> [What the task requires]
If a line in the entries contains the word "number", list it.

> [Excerpted records]
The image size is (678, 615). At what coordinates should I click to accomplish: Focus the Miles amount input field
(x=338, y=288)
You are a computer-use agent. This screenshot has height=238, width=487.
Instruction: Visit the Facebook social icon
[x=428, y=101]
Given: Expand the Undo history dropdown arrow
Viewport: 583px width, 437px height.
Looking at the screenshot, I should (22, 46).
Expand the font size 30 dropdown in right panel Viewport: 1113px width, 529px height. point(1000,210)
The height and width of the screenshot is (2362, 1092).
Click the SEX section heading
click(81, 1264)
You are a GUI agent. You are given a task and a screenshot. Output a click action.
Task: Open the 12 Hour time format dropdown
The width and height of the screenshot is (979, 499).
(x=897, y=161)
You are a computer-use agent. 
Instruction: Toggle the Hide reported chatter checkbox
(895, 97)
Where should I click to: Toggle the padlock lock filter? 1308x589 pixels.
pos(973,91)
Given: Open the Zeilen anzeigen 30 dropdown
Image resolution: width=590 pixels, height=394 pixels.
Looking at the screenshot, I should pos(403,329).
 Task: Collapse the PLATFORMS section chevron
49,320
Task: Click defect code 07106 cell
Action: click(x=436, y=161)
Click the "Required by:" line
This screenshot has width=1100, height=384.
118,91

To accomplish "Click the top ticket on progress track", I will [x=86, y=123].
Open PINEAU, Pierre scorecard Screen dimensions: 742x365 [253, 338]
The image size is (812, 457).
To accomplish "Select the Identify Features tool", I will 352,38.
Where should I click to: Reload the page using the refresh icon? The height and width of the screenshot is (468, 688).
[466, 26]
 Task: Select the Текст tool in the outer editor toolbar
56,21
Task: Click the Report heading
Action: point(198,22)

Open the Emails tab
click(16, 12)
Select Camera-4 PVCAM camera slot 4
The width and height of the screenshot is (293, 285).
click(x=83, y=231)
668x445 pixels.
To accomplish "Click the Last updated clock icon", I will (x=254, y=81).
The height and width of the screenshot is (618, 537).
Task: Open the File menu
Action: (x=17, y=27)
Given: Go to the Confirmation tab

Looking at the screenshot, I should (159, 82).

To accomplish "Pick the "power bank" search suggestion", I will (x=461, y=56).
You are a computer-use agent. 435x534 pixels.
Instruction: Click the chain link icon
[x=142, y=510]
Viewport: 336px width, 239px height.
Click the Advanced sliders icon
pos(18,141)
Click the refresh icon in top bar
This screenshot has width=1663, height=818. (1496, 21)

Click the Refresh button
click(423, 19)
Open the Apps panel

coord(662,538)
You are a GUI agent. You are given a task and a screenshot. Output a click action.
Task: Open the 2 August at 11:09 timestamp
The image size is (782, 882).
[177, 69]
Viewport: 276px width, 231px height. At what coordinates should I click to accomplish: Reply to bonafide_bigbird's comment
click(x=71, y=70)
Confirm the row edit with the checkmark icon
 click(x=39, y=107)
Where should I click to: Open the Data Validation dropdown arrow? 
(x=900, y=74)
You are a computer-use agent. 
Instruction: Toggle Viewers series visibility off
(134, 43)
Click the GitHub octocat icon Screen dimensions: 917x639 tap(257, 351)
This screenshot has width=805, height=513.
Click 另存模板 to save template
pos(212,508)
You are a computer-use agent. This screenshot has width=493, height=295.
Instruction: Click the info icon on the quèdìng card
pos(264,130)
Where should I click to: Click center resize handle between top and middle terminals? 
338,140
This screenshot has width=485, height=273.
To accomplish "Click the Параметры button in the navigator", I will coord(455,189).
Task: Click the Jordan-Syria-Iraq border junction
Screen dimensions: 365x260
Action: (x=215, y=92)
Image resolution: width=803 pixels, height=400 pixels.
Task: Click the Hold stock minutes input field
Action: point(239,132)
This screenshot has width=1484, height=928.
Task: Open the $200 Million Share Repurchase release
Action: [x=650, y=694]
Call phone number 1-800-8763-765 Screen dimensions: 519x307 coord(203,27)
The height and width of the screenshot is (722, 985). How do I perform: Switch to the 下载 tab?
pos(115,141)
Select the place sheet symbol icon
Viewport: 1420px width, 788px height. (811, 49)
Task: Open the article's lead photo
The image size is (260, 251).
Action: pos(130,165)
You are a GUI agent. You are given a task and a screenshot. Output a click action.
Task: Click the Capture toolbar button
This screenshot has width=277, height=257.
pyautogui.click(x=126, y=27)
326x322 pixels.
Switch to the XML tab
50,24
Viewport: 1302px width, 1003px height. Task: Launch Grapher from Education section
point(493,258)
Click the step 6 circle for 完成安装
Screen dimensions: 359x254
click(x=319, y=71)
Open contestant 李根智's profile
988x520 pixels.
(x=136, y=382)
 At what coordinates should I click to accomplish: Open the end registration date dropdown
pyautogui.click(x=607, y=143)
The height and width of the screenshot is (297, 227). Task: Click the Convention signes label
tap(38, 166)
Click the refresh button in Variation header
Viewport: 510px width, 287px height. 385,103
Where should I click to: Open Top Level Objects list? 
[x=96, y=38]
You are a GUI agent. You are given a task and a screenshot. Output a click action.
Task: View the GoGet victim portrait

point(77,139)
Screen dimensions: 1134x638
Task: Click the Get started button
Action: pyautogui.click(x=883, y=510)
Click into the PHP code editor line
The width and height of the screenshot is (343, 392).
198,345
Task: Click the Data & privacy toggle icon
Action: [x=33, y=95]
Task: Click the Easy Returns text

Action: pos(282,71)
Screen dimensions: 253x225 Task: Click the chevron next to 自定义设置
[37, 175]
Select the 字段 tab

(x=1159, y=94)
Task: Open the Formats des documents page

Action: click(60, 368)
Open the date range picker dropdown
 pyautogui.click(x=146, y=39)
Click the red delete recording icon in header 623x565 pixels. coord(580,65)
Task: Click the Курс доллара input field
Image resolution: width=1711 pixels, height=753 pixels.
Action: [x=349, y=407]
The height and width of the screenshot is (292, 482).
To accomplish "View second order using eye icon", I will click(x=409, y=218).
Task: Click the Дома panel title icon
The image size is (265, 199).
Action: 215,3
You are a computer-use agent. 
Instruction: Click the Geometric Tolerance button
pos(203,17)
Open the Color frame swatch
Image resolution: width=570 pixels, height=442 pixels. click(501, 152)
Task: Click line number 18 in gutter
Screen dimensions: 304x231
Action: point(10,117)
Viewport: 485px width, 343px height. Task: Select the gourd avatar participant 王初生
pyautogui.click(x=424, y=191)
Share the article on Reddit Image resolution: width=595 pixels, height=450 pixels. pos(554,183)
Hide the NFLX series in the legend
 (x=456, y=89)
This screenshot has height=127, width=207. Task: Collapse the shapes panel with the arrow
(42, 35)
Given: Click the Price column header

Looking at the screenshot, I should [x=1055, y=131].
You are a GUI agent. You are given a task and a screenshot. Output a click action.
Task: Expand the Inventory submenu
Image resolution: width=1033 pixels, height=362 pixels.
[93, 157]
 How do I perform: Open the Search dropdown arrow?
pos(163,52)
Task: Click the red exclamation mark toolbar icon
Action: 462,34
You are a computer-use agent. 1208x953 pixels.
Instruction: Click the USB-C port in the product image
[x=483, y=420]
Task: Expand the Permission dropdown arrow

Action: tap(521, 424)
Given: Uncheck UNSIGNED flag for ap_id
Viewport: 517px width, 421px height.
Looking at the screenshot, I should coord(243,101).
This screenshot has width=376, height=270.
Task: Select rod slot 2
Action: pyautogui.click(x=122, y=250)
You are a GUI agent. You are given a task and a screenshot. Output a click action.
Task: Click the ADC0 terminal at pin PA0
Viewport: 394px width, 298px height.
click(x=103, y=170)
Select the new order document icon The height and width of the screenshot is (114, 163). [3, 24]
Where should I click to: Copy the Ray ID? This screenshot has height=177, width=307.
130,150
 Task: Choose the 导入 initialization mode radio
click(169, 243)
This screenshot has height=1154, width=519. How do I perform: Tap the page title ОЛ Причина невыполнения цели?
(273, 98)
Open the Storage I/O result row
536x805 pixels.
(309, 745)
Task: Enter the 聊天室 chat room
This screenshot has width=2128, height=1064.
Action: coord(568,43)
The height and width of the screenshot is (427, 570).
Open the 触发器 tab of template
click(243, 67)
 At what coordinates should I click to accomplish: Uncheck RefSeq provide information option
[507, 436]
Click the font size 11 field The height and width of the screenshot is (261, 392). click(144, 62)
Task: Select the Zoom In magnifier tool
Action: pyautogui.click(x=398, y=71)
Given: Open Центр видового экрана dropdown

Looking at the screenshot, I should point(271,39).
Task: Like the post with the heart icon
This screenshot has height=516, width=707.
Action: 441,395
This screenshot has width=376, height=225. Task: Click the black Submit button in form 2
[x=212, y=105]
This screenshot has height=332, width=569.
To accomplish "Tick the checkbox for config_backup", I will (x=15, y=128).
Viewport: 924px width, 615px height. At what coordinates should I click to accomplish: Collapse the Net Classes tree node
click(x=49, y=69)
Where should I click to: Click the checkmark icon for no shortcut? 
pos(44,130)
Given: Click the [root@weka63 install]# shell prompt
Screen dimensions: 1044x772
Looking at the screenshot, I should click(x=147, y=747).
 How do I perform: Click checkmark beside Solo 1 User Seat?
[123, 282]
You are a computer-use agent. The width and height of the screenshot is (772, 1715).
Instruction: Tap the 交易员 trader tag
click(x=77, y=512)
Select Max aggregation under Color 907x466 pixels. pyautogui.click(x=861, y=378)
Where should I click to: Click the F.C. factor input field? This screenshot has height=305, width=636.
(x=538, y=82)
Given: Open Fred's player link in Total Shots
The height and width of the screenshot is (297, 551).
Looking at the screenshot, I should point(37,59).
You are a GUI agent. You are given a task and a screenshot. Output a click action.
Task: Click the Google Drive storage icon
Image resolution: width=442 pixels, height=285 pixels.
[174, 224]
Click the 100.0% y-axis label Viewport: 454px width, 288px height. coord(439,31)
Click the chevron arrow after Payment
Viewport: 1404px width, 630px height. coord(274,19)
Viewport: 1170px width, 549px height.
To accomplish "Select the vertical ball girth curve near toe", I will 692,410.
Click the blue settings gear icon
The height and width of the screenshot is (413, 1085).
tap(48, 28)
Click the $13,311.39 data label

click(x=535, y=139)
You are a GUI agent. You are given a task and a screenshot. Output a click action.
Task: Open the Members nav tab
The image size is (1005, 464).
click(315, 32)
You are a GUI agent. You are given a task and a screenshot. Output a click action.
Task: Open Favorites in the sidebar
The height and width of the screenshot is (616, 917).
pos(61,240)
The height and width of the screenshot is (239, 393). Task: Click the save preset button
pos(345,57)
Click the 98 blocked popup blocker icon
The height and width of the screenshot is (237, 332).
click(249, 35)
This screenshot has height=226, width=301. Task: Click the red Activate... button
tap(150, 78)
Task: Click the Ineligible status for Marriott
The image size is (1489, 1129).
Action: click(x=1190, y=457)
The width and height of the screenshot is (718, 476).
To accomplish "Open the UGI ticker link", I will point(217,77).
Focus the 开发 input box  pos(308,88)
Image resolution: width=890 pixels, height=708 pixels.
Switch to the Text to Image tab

> [Exercise answer]
Call phone number 1-800-8763-765 Screen dimensions: 519x307 coord(203,27)
Task: Click line number 18 in gutter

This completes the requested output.